This unit from Coleman Audio makes a mark with its sonic integrity, despite its apparent lack of operational 'frills'.
Dedicated monitor controllers were rare back when everyone had a console of some sort in their studio. However, now that most of us work entirely with DAWs we have little need for a full console anymore. A few outboard preamps for tracking and a separate monitoring controller are more convenient, more cost effective, and take up a lot less space. As a result, the number of manufacturers offering monitor controllers has grown almost exponentially in recent years, with products spanning all budgets and requirements.
The subject of this review is a no-frills design from America, Coleman Audio's M3PH MkII. The emphasis is very much on quality and simplicity, so there is no provision for talkback or headphone cue mixes — just a simple four-source input selector, three-output speaker router, basic signal-manipulation functions, and an engineer's headphone output. The review model featured an entirely passive signal path, although an active and fully buffered model (the M3A) is also available. The term 'passive' is possibly confusing here — the M3PH does contain active electronics, but only for the headphone output and to derive a summed mono signal. All signal routing and conditioning is performed directly on the balanced signal using the front-panel switches, and the rotary volume control is a quad-ganged stepped attenuator with a claimed tracking accuracy of 0.05dB.

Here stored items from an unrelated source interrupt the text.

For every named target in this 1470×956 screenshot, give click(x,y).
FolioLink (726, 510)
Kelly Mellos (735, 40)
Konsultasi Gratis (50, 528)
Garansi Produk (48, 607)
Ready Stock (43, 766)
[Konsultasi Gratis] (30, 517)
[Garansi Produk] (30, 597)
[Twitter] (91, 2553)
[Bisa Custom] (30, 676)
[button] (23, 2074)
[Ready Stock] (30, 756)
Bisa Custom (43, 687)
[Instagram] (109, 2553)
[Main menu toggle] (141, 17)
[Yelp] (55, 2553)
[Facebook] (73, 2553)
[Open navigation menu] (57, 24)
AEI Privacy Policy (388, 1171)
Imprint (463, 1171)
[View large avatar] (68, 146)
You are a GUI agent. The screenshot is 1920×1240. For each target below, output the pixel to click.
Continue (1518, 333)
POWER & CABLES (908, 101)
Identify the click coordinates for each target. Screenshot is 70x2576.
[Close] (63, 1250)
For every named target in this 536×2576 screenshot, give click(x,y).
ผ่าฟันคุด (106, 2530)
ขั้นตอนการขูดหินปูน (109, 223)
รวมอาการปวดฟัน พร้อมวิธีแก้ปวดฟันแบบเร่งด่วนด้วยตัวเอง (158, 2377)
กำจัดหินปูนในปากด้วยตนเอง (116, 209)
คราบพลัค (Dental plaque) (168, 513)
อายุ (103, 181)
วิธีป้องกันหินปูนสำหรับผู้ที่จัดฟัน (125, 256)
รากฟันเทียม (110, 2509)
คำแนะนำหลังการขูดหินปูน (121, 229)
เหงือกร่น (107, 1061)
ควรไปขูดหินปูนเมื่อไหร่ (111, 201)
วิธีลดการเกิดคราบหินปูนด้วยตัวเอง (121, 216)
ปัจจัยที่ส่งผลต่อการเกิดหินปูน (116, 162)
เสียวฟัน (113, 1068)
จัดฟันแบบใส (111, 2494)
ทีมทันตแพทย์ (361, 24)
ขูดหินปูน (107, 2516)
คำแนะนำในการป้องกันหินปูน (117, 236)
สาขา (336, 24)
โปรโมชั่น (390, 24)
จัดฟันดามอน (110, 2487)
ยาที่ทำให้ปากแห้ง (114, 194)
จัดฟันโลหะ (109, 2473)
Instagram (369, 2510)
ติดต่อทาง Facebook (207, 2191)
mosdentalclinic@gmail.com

The unit occupies 1U of rack space, extending about 260mm behind the rack ears. Internal construction is to a high standard, with good-quality components throughout. There are five separate fibreglass circuit boards, starting with a small switched-mode power supply on the right-hand side of the chassis. A second board runs across the back to carry the XLR connectors — 14 of them (four input pairs, three output pairs) — and a third board occupies most of the central area to carry the selector switches and summing amplifier electronics. The remaining boards are for the headphone amplifier and a vertical card to connect the four sections of the switched volume control. Ribbon cables and header sockets are used to connect the boards.
Photo: Mark EwingA 'hidden' switch inside the casing on the main circuit board allows the third speaker output to be reassigned as a fixed line-level output (post the input selector), enabling its use as a feed to an external metering system or as a pass-through for the monitored signal. A switch on the power-supply board configures the unit for 230V or 115V mains supplies. There are no protective fuses in the mains or DC supplies, so you are reliant on the mains supply trip (or plug fuse in the case of UK models) should anything go wrong internally.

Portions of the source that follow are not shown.